Beginning with the line that has "Accepter (429, 2541)", reproduce each remaining line of the data exactly, down to and including the last.

- **Working data**:
:::::
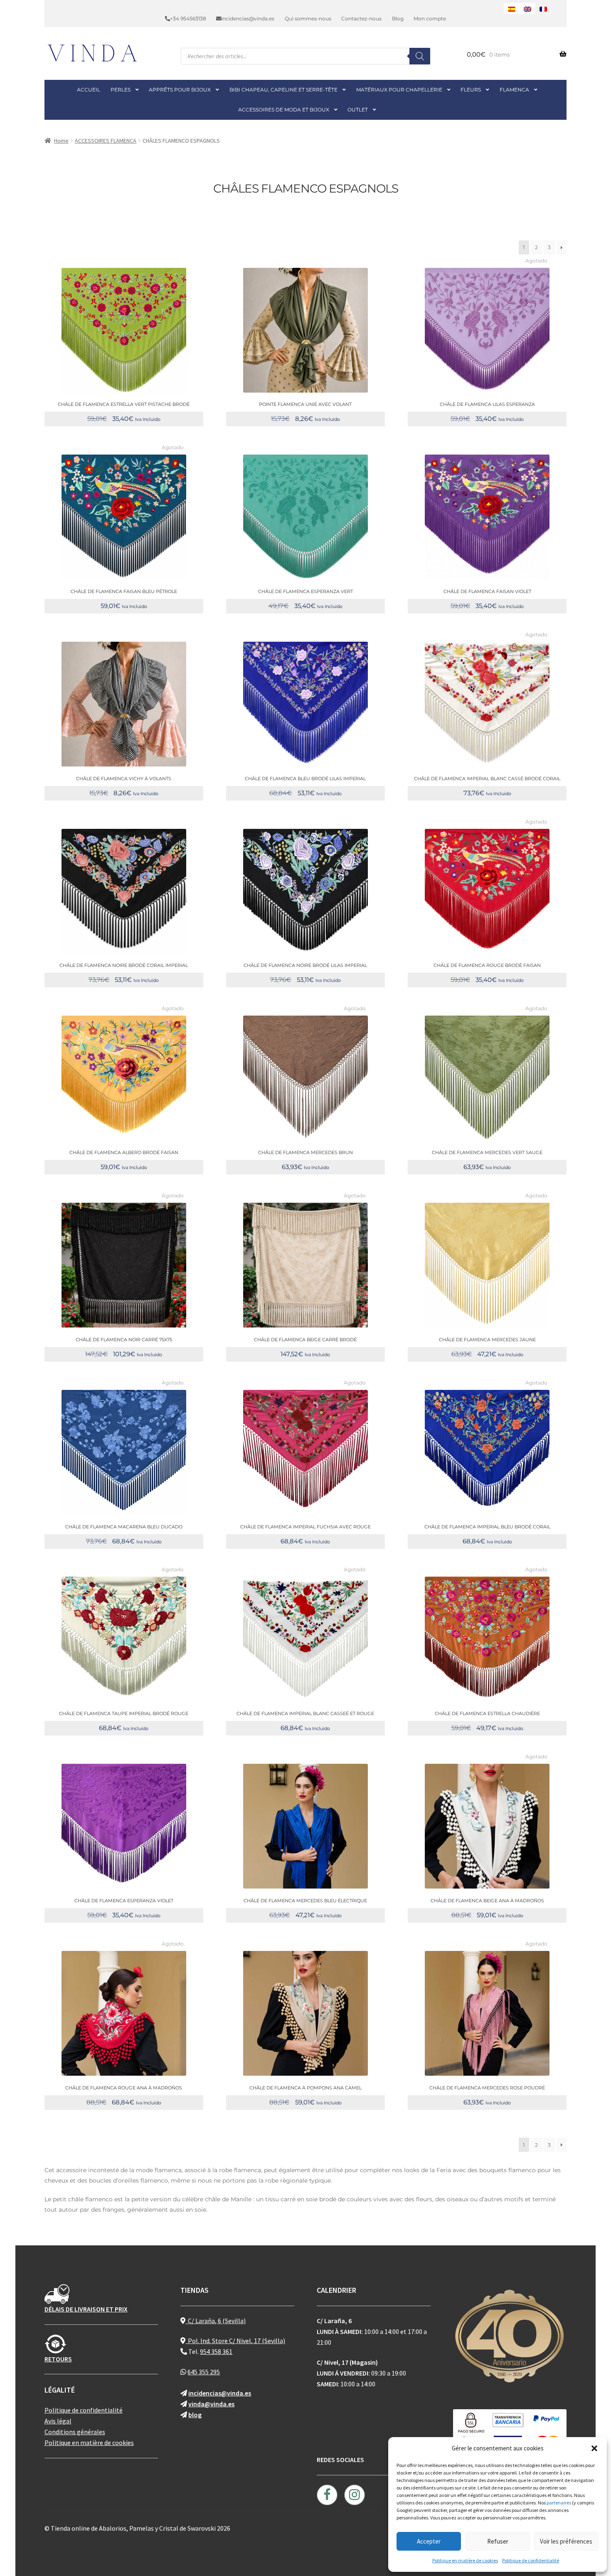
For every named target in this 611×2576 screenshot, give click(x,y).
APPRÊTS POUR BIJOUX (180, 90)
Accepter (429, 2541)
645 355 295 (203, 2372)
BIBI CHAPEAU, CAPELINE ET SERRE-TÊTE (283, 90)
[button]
:::::
- **Result**:
Accepter (429, 2541)
645 355 295 (203, 2372)
BIBI CHAPEAU, CAPELINE ET SERRE-TÊTE (283, 90)
[button]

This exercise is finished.